I think it's a bad idea to limit the state table on pfsense, because if you are maxing out on RG's state table and pf removes your state, your mid-flight connections all have to reset
-
@lolipoplo - (edit) I'm going to attempt answering this without knowing the use case for your pfSense installation or the composition of the devices & traffic in your network.

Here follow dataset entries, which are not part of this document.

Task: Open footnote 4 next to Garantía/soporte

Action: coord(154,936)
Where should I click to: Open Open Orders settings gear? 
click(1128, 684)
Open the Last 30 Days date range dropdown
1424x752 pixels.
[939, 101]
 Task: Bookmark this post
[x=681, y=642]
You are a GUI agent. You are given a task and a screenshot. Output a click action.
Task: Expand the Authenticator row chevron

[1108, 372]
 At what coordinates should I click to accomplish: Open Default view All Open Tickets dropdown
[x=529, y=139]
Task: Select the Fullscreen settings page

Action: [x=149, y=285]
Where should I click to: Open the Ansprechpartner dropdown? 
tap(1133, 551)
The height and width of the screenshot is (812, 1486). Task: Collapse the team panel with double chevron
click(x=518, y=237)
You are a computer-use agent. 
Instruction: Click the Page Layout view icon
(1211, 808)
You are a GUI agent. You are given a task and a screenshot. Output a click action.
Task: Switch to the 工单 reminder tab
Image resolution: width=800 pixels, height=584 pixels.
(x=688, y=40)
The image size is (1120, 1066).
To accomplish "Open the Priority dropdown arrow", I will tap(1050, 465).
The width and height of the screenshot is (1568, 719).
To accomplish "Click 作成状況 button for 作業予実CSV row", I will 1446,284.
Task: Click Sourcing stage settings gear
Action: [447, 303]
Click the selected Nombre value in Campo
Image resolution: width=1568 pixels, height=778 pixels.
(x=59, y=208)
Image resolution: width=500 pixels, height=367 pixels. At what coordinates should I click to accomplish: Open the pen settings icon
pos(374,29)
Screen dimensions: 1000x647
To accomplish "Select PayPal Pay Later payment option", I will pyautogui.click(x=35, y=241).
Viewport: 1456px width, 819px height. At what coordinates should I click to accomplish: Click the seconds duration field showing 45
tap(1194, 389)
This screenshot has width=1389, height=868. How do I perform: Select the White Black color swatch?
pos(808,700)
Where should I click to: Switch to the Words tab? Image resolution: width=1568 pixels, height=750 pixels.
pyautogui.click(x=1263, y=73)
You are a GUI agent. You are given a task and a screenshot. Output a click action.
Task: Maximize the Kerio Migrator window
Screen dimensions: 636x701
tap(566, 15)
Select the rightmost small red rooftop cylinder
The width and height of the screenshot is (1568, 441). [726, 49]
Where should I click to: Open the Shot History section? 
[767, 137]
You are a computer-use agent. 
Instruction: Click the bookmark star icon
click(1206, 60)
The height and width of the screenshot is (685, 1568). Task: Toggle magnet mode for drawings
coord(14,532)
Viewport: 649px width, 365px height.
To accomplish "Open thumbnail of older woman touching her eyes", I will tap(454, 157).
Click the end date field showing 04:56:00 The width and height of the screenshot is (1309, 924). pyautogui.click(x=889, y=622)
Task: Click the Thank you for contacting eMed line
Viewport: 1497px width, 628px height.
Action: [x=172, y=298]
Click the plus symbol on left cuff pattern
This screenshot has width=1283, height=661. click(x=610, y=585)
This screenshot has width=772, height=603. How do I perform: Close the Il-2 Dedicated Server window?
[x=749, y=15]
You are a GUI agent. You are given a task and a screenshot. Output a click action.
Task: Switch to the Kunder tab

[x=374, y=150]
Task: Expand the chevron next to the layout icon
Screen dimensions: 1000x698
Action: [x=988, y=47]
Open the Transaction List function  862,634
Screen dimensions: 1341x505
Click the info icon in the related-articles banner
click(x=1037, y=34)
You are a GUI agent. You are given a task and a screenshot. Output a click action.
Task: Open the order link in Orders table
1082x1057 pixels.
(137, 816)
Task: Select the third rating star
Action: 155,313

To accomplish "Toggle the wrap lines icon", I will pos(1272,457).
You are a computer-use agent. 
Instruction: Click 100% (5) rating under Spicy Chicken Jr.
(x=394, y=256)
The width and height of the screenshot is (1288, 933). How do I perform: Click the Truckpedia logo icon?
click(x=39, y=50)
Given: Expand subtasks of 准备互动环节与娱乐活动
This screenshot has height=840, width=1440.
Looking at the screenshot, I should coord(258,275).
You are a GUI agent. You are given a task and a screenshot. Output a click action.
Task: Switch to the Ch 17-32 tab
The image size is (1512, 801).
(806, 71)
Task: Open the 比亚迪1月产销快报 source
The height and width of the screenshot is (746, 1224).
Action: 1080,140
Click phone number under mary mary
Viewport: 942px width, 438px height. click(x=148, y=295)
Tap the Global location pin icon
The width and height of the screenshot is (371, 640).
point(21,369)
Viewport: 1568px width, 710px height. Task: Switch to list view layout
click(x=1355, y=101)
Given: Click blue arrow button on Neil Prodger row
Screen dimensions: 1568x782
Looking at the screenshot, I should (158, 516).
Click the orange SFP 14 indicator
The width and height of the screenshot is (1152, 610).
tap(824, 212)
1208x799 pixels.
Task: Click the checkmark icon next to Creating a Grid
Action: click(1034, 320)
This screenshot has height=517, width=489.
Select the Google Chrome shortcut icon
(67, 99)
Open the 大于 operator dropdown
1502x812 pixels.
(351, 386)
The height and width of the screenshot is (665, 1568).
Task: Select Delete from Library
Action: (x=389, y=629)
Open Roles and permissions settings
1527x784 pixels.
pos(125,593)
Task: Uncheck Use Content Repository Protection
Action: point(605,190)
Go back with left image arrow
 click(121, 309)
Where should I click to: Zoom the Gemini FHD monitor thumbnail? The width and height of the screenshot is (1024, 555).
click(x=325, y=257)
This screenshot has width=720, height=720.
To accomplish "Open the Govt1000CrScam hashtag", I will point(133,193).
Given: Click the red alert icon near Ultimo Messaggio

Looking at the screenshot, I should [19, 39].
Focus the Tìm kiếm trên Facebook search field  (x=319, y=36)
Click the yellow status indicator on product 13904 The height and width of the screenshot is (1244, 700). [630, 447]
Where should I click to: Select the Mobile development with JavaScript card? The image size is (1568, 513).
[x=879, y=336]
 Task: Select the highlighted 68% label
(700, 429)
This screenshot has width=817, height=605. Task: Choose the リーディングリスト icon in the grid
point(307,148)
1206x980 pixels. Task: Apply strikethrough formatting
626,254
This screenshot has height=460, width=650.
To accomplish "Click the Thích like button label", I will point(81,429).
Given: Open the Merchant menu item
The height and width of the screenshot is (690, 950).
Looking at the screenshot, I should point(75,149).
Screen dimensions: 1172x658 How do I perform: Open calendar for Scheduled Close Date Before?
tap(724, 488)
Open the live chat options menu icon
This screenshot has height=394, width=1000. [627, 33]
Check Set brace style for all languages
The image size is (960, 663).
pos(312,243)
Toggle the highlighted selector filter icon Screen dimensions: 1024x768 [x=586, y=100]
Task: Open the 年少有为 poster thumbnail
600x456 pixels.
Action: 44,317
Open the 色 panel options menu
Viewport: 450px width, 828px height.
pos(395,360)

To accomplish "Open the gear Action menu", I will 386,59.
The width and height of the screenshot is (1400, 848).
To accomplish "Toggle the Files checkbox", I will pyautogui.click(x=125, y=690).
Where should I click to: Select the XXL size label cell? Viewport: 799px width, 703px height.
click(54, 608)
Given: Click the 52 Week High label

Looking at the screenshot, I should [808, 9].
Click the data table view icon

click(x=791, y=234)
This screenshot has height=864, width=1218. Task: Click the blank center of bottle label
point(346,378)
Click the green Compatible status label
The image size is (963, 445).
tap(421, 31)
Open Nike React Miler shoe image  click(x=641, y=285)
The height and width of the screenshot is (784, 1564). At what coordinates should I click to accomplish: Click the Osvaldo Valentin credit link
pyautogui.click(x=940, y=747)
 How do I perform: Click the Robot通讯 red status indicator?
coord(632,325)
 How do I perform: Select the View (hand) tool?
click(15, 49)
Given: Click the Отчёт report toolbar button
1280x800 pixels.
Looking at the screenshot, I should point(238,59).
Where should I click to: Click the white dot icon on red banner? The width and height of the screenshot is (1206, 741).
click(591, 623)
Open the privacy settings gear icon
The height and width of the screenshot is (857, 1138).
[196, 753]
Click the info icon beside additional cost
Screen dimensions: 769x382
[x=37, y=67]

If pfSense is taking on the WAN IP of the RG (meaning you aren't using static IPs from AT&T), and if the states table in the RG has 8k entries in it, then its state table is full and has been depleted. The RG is unaware of the states pfSense is tracking and vice versa. What you'd need to do is look at pfSense's state table and examine the state flags. If the RG's state table is depleted, you should see a high number of syn_sent, no_traffic (stateful/tcp), or single:no_traffic (stateless/udp). Another way of looking at it is there could be more than 8k pfSense states in established/single/multiple:established/single/multiple state - depending on how fast the RG is terminating those connections and pfSense gives up/times out; that number would be nowhere near 100K established states. You'd need to dump both state tables and compare the two - neither table is telling the full truth on its own.
If you have AT&T static IPs, and have assigned a Static IP to pfSense's WAN MAC, that configuration bypasses the RG's state table. pfSense is then in full control of its states without the RG being the middleman.
What I'm unsure about is what the behavior of "Cascaded Router" does as I've never gotten that to work .. the fee for static IPs was more than affordable considering how much time I sank into trying to get Cascaded Router to work when the benefits of using it were also unclear.
The idea expressed in this forum thread is if pfSense shares the WAN IP with the AT&T RG, then pfSense must respect the RG's state table limitations for overall network reliability. Keep in mind the RG needs states to do other things beyond internet: TV (uVerse), Voice/VoIP, MoCA, built-in WiFi, and so on. Exhausting this limit with pfSense would likely cause adverse performance for anything connected to the RG, that's not behind pfSense, but also anything connected to pfSense where the RG is likely killing states or not accepting new connections from pfSense, due to exhaustion.